👉 [Chronique] – Motörhead – Iron Fist (1982) by Denis Labbé.


1. Iron Fist
2. Heart of Stone
3. I’m the Doctor
4. Go To Hell
5. Loser
6. Sex & Outrage
7. America
8. Shut It Down
9. Speedfreak
10. (Don’t Let ’em) Grind You Down
11. (Don’t Need) Religion
12. Bang To Rights

Label: Bronze Records

Sorti un an après le live No Sleep ’til Hammersmith et deux ans après le chef-d’œuvre Ace Of Spades, Iron Fist marque la fin d’une époque puisque c’est le dernier enregistré avec le guitariste Fast Eddie Clarke qui co-produit l’album avec Will Reid-Dick aux Ramport Studios et aux Morgan Studios de Londres.

Le son est sec et un peu sourd sur la version d’origine, moins sur la réédition en CD, et les morceaux sont directs, sans trop d’arrangements. L’énergie punk est toujours présente notamment sur « Go To Hell » ou le violent « Sex & Outrage », mais il manque sans doute un supplément d’âme à cet album pour atteindre la qualité des trois précédents albums studio.

Malgré ça, Iron Fist contient de très bons titres, comme le syncopé « I’m the Doctor » construit autour d’une basse vrombissante, l’étrange « America » qui allie mélodies vocales et construction alambiquée ou le speed « Iron Fist » qui s’inscrit immédiatement comme un classique, grâce à son jusqu’au-boutisme et à son refrain imparable. Sorti en single quelques jours avant l’album, il se hisse dans les charts anglais.

Il tire d’ailleurs l’album derrière lui et le conduit même dans les classements américains.
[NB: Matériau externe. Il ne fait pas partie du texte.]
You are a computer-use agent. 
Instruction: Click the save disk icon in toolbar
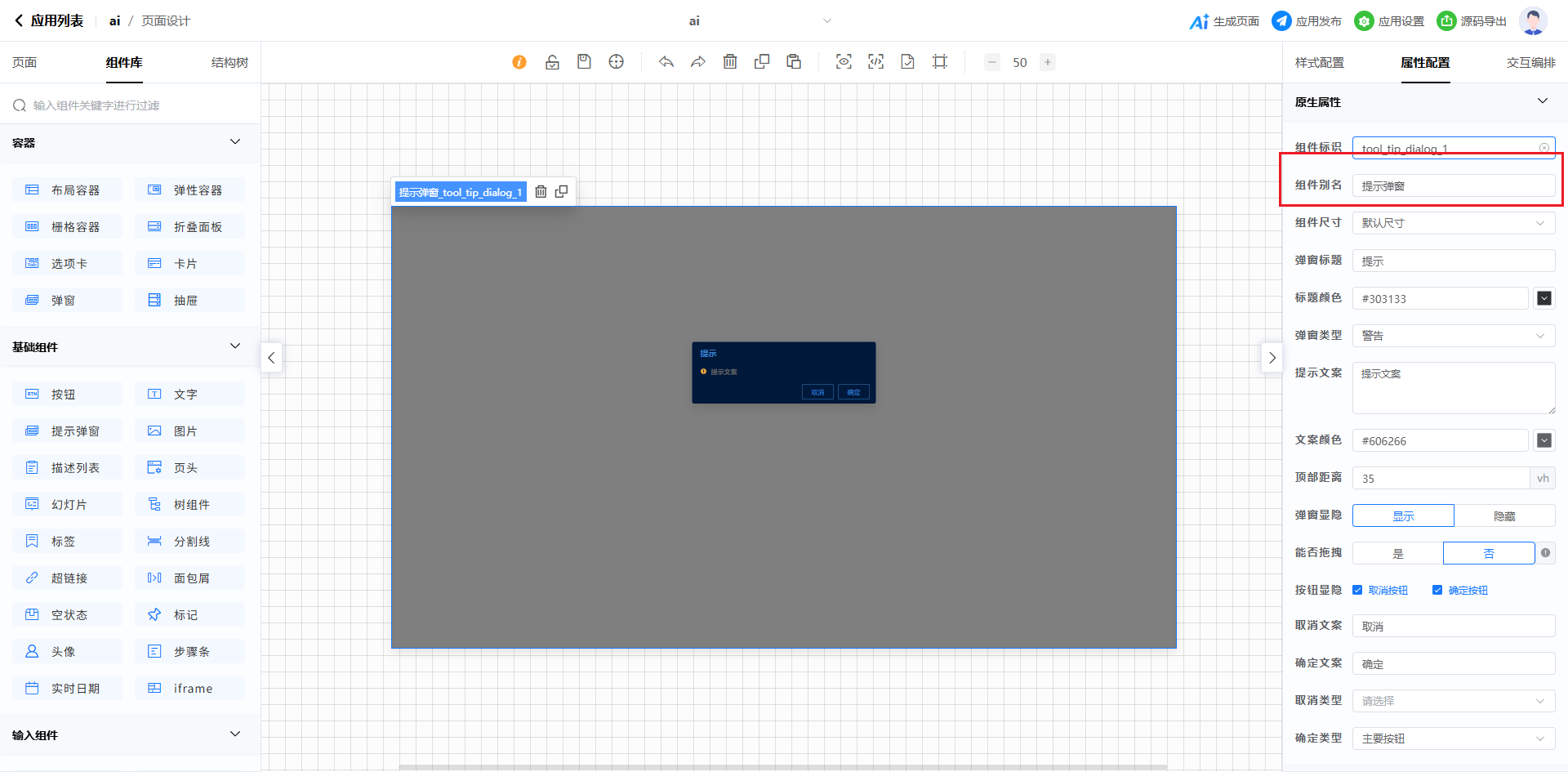point(584,62)
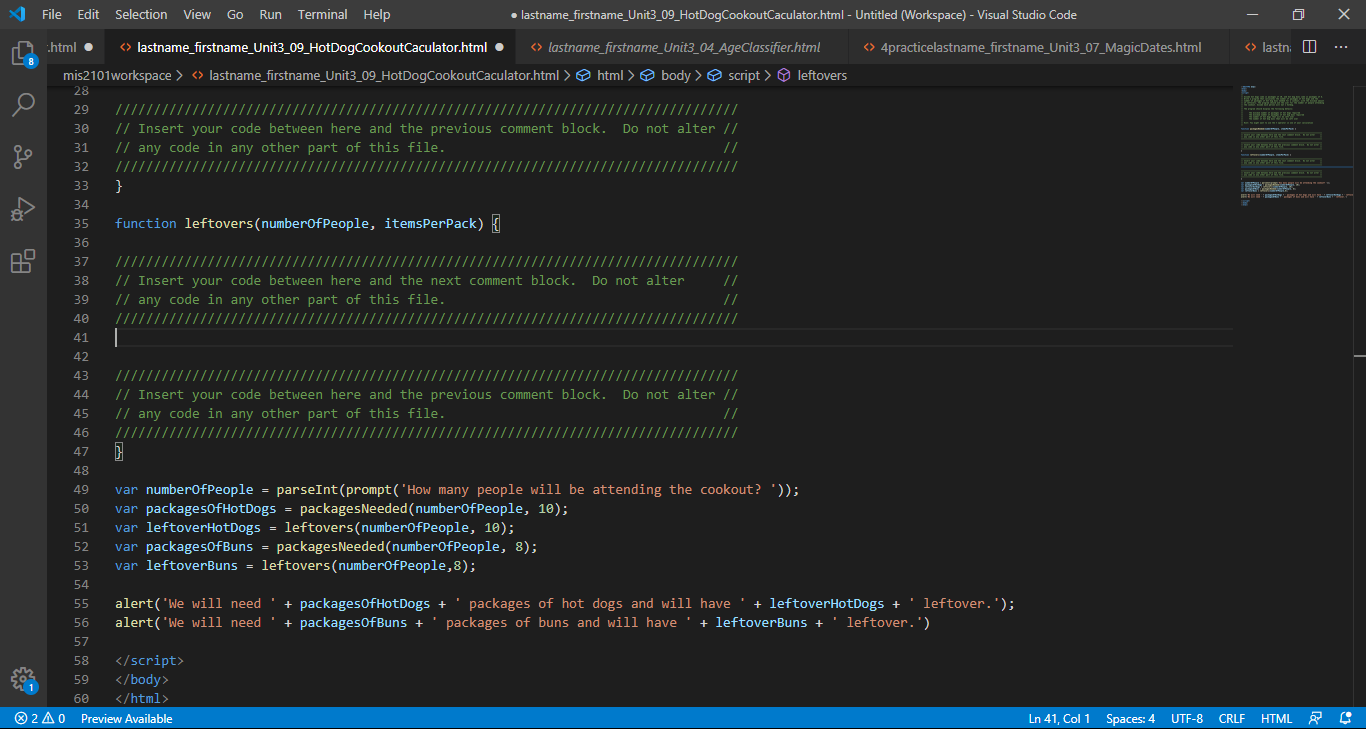Click the Split Editor Right icon

point(1310,47)
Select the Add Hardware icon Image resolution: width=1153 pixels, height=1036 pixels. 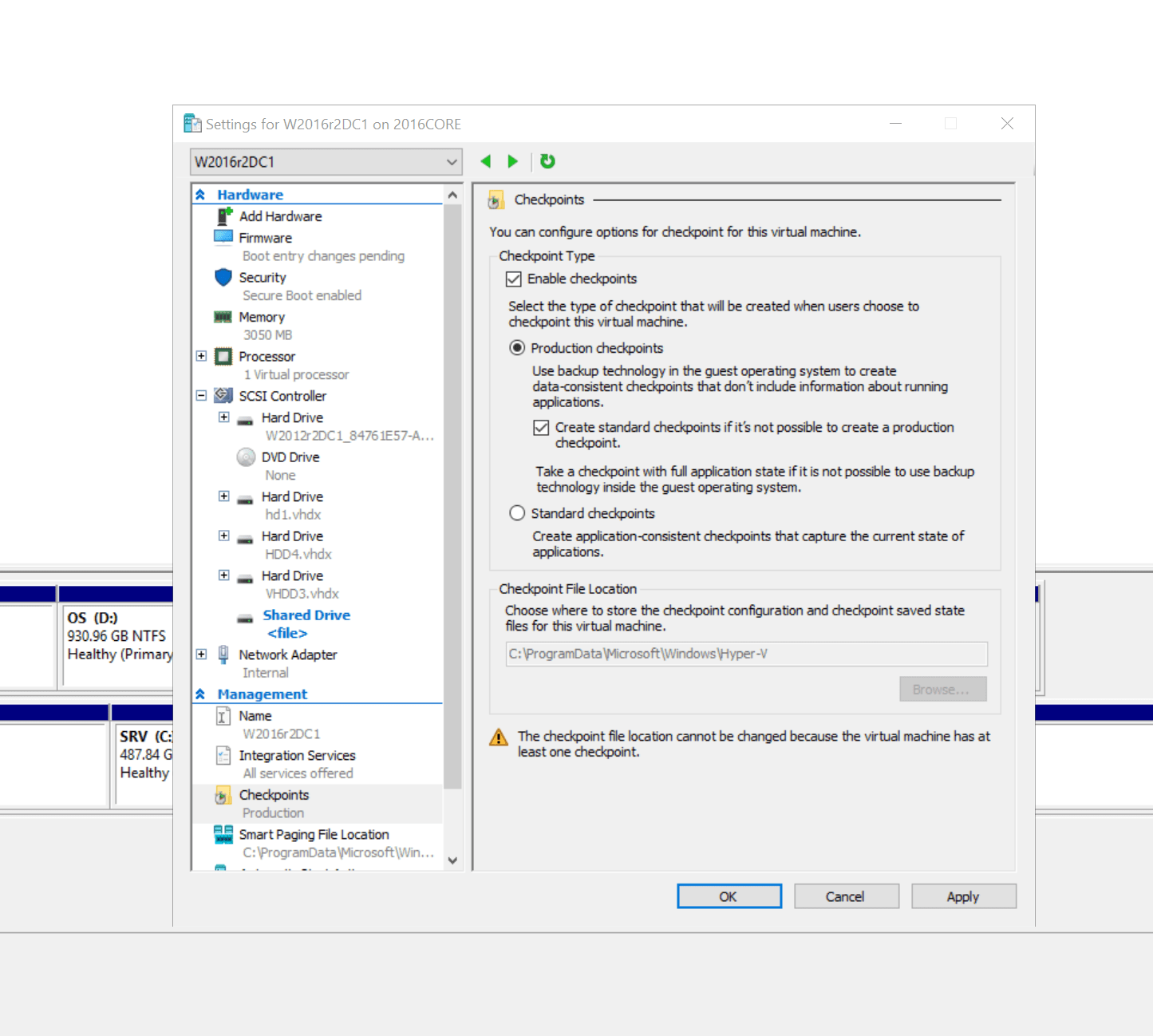click(x=223, y=216)
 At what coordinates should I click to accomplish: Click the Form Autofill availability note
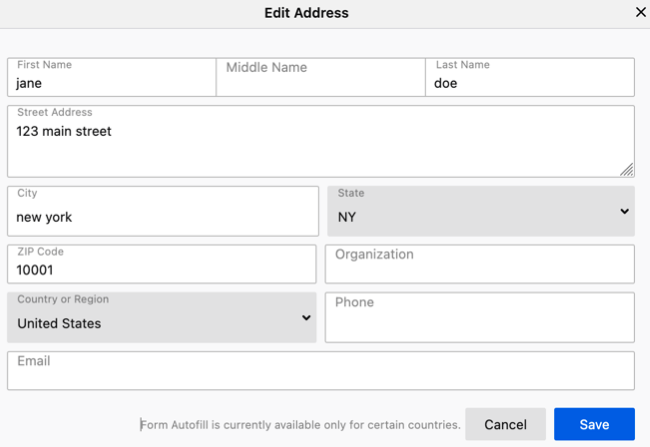[x=300, y=425]
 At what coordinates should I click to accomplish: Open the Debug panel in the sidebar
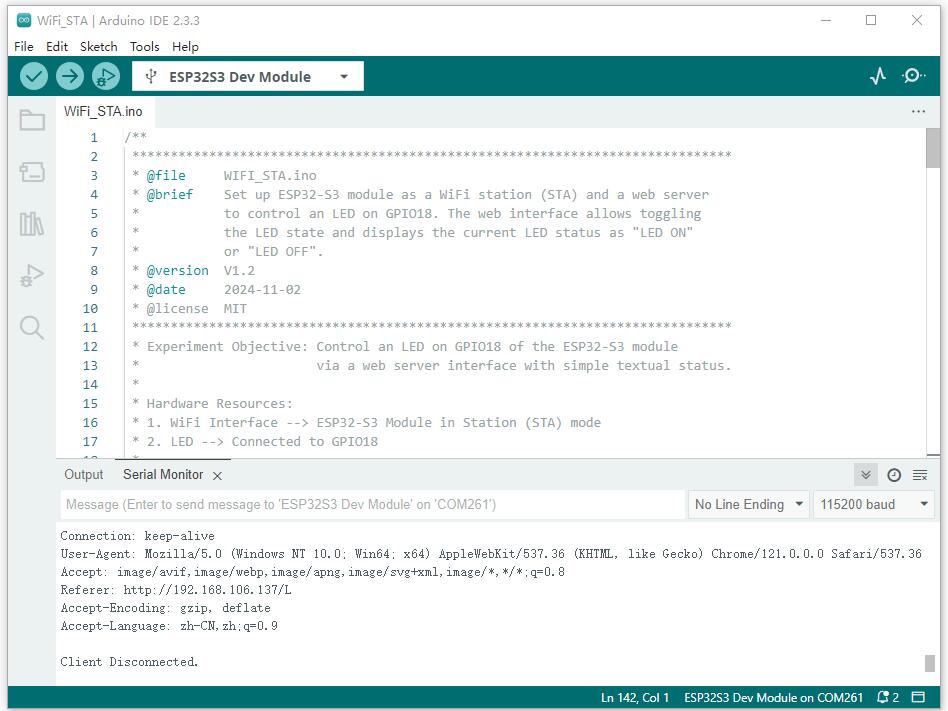pos(32,275)
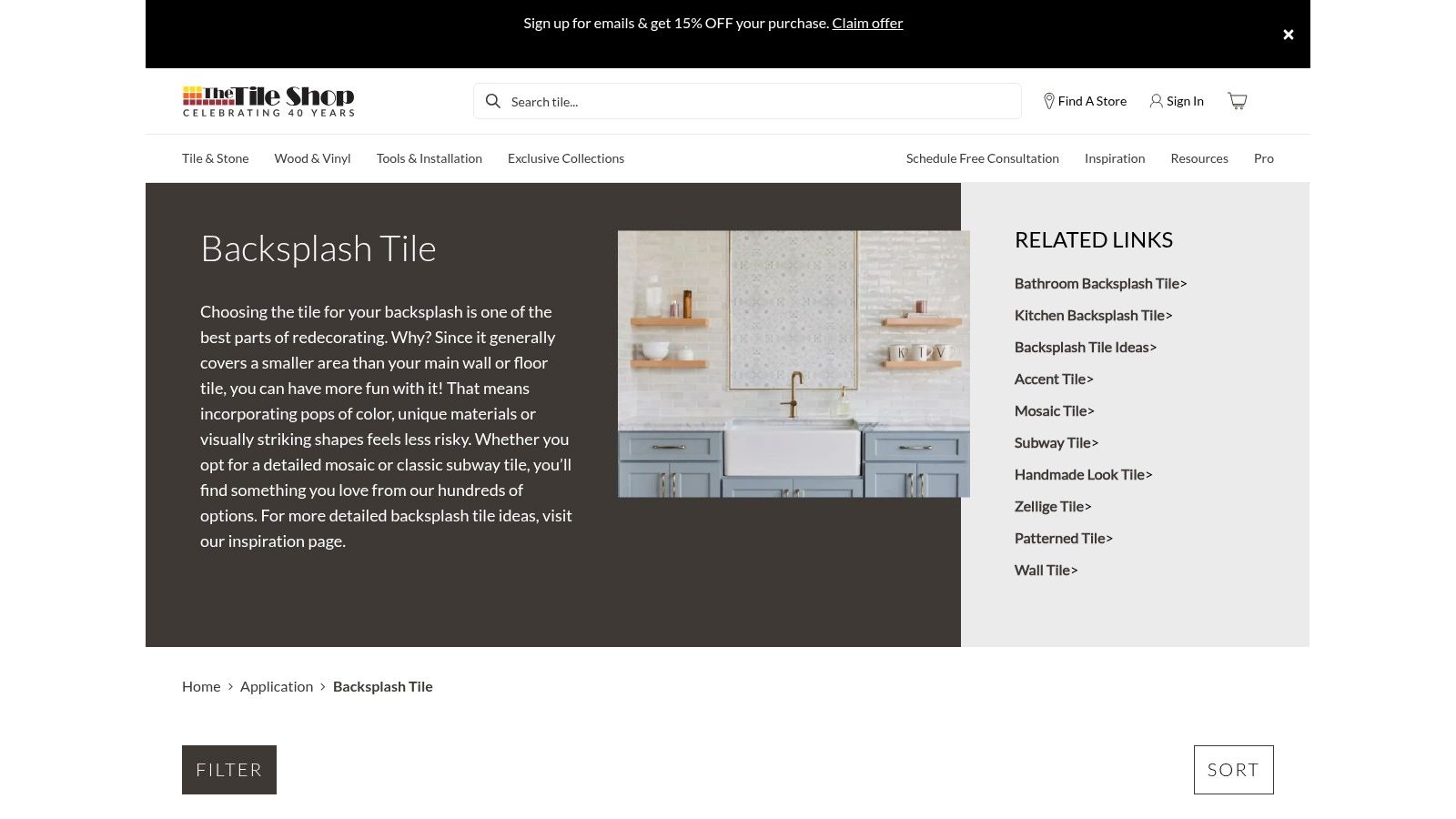The width and height of the screenshot is (1456, 819).
Task: Go to The Tile Shop logo homepage
Action: (x=268, y=101)
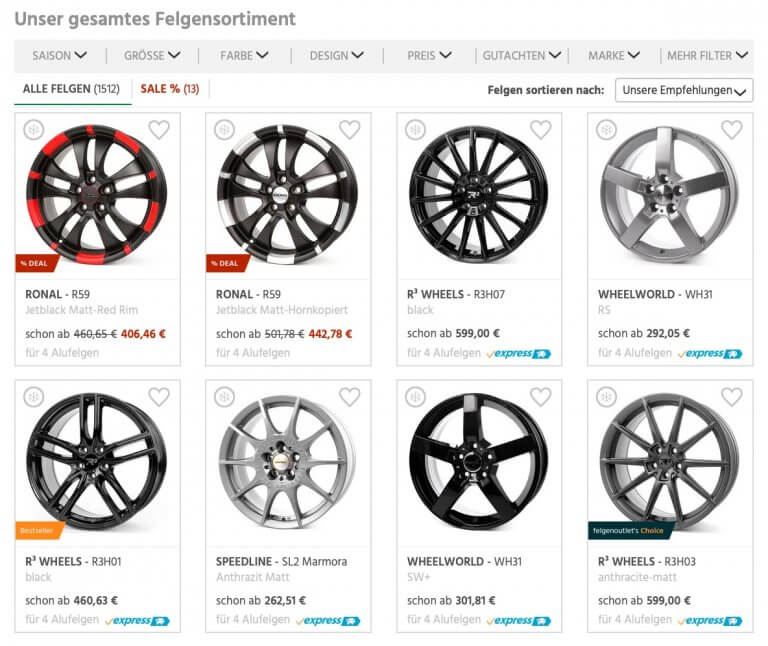Toggle wishlist heart for R³ Wheels R3H01

pyautogui.click(x=159, y=397)
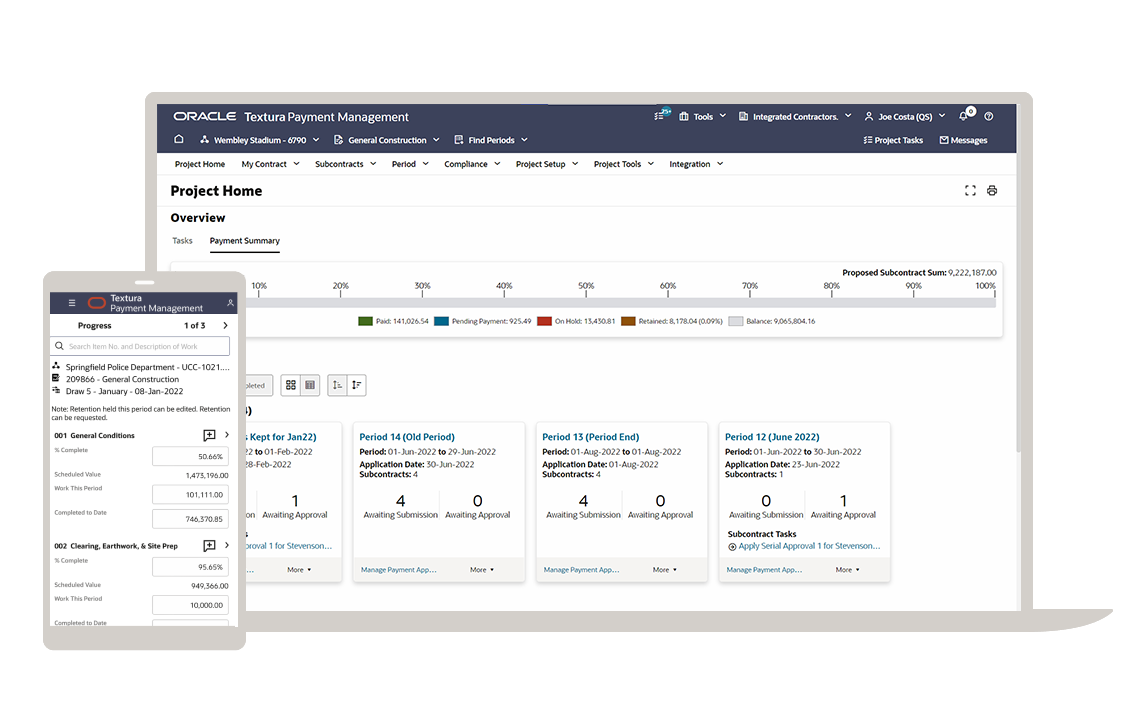Click the ascending sort icon
Screen dimensions: 1148x724
(x=338, y=385)
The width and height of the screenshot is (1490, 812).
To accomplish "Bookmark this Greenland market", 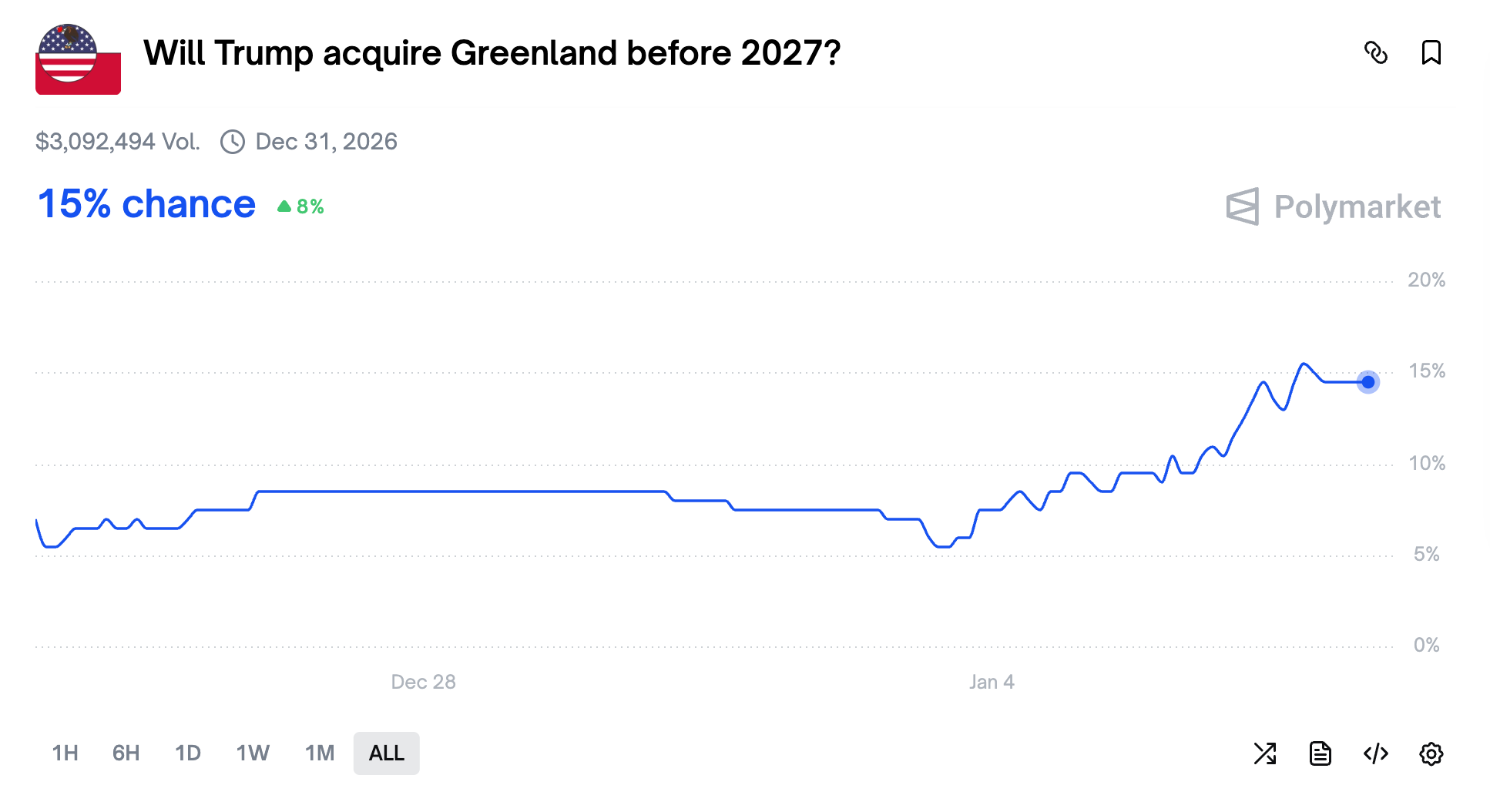I will [1431, 53].
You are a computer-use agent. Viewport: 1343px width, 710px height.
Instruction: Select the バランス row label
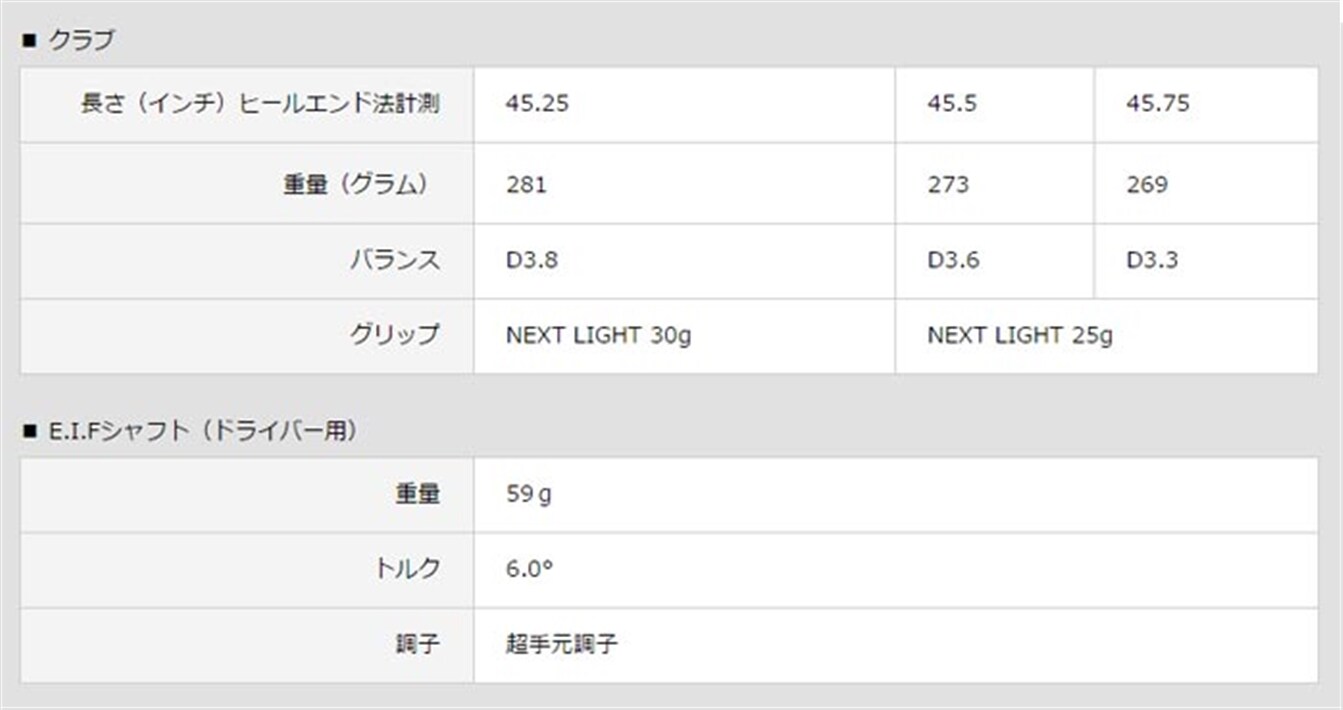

Une première pour le groupe.

S’il est traversé d’une violence punk déjà évoquée : le riff du mid-tempo « Loser », cet album recycle des recettes déjà utilisées auparavant : l’écrasant « (Don’t Need) Religion » s’attaque aux croyances pendant que le rapide « Heart of Stone » renverse tout sur son passage.

La variété est néanmoins de mise, pour le plus grand plaisir des fans. « (Don’t Let ’em) Grind You Down » est une petite bombe qui rappelle la méchanceté de « Capricorn », alors que « Speedfreak » lorgne du côté d’« Overkill ».

On a l’impression que le groupe a travaillé dans l’urgence et les tensions, ce qui se ressent sur le furieux « Shut It Down » ou le groovy « (Don’t Let ’em) Grind You Down ». D’ailleurs, les morceaux sont courts, puisque la moitié de dépasse pas les trois minutes et aucun les quatre.  

Parfois oublié, cet album est à réhabiliter, non seulement parce qu’il clôt une belle aventure et qu’il ouvre vers une autre.

La réédition de 1996 propose l’inédit « Remember Me, I’m Gone », non retenu pour l’album, mais présent en face B du 45 tours « Iron Fist », ainsi que quatre versions alternatives de titres de cette période.